If dad is having FIVE carers a day, that is unheard of in my area. Is he funded by Continuing Healthcare?

Has the time come for him to move into a nursing home? If you are the only thing that is keeping him from this, then I'm afraid the answer to this question has to be Yes.

As for mum, the more you do, the more she will want you to do, because she is thinking only of herself, when she should be thinking of you and supporting you. I was in a similar situation, the answer is to do less and less. So YOU decide how often you will visit, and when, NOT MUM.
If you say you will visit every Tuesday afternoon, to start with she will probably try and make excuses for you to come sooner, for some silly reason. Recognise that the only control she has over you is the control that you let her have, you are no longer a little girl trying to be good to please mum.
"My mum is quite Independant regarding looking after herself but she needs or rather wants attention and seems to be jealous of the attention I give my dad and my husband"

That she is jealous of the time you spend with her ex is her bringing her divorce issues into your life! Stay clear! As in, if YOU want to spend time with your dad, do so - whatever the rights and wrongs of the divorce originally they were not your responsibility. If you think your dad did nothing to deserve you cutting him for the rest of his life, then ignore what your mum wants etc etc etc. This is YOUR moral judgement on him, not hers! On the other hand, if you think your dad 'did wrong by your mum' way back when, don't be swayed by pity for him now.

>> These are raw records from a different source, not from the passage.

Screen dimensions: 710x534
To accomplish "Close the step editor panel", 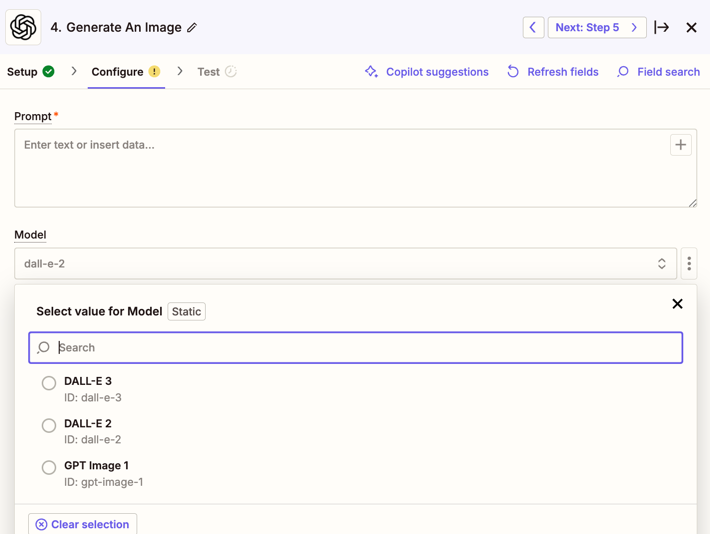I will [691, 28].
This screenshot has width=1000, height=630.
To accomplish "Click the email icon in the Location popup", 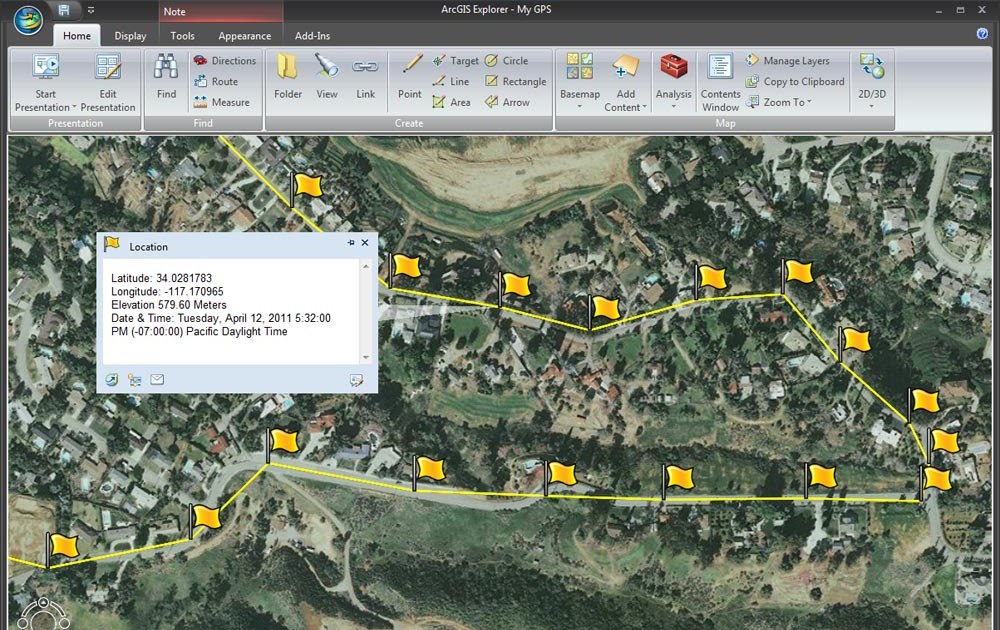I will (157, 379).
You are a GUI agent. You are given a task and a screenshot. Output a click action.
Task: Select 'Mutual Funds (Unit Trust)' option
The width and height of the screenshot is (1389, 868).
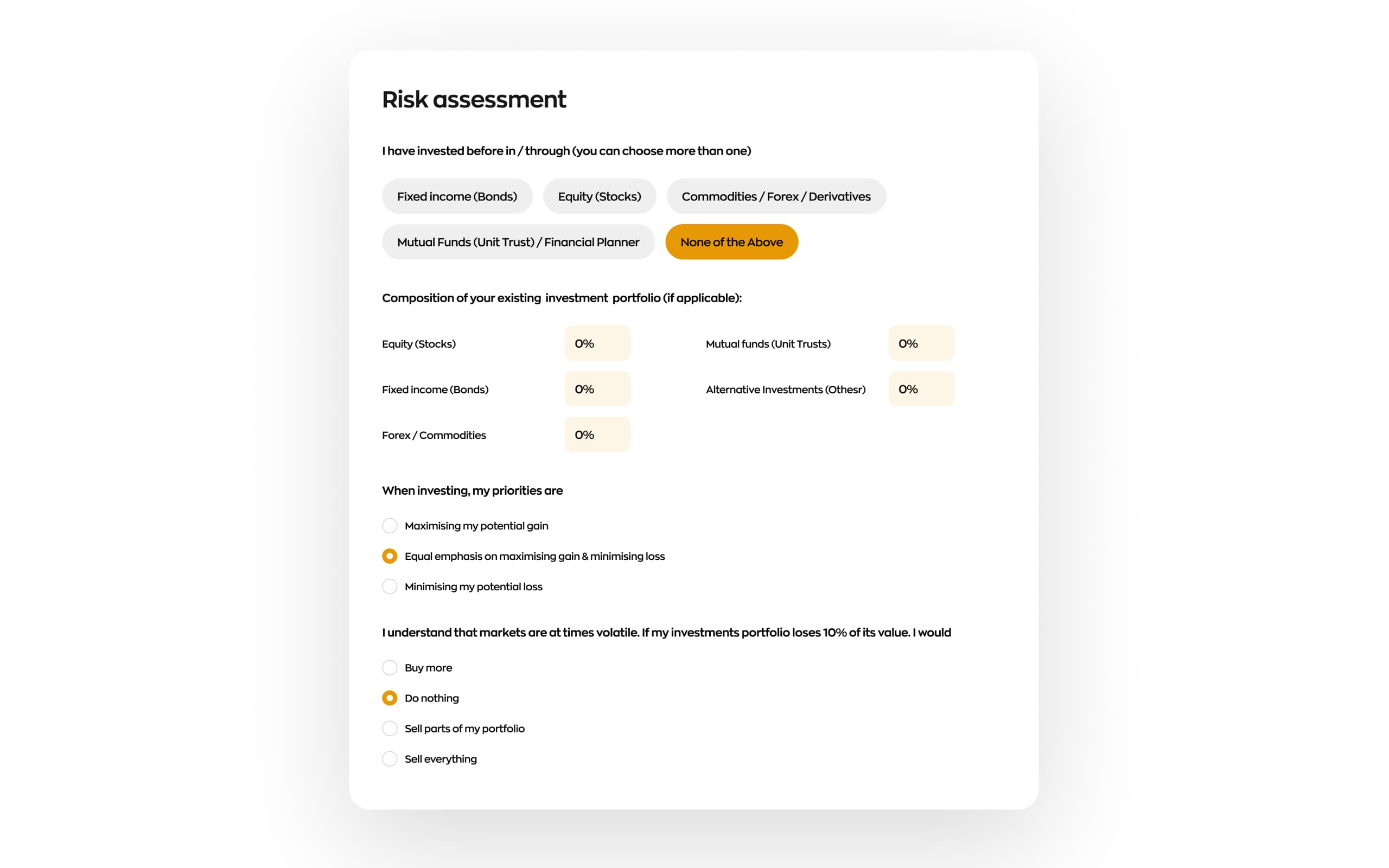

Karma can take a long time to come around, if your dad 'did the dirt' on your mum to make her divorce him, then no reason why you should take pity on him now (even if he doesn't think he did anything wrong originally!) (MANY 'erring husbands' seek to justify their own behaviour, and 'can't understand' why their children blame them - eg, 'Darling, I simply fell in love with another woman.....it wasn't my fault I left your mother! So can't we all play happy families again?' This actually translates as 'I got bored with your mum, another woman flattered me and I wanted more sex out of life than I got with your mum. So I dumped her and abandoned my kids. But I don't want to feel bad about it so I want you to accept this as 'normal' and treat me lovingly blah blah blah)

NOT saying this is your dad, but if it IS, I can see why your mum doesn't want you 'forgiving' him etc etc. But, it is YOUR moral judgement on him all the same - and on her, too.

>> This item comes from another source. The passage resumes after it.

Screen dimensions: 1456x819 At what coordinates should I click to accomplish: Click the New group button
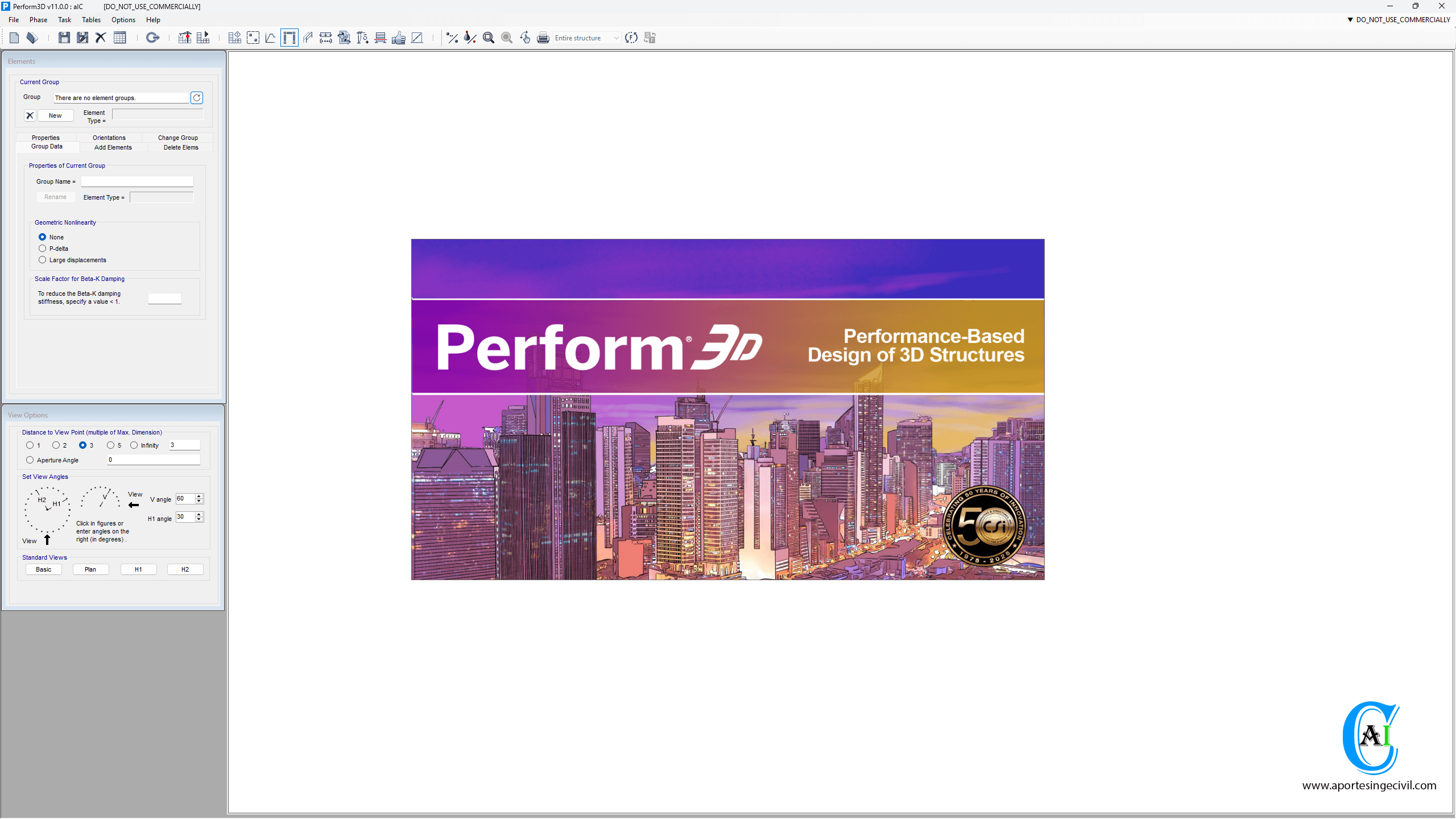[x=55, y=115]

However, what is a lot less 'debatable' is your mum being jealous of the time you spend on your husband with advanced cancer. Sorry, this is unforgiveable.
Hello all,
Thank you again for all the useful advise.
The situation between my mum and dad is difficult to explain so I’ll just say that even though divorced she still visits him. This can sometimes be helpful but other times makes things more difficult as neither of them has changed so still have the old differences.
My husband is brilliant and still wants me to be happy and tries to do things to surprise me. Sunday he booked tickets as a surprise to go to the ballet in our local town as he knows I’ve wanted to see a ballet and never managed to go. The problem is whenever we do something new together or celebrate an anniversary or annual event I can’t help thinking will this be he last time we do these things together, is this a normal feeling ( I hope so) .
Reading other people’s posts is upsetting but does make me understand that life can be both sad and brilliant at the same time. It shows that people can be so kind while going or already gone through difficult times they still find the time to help others., so thank you everyone it helps just to write my feelings down.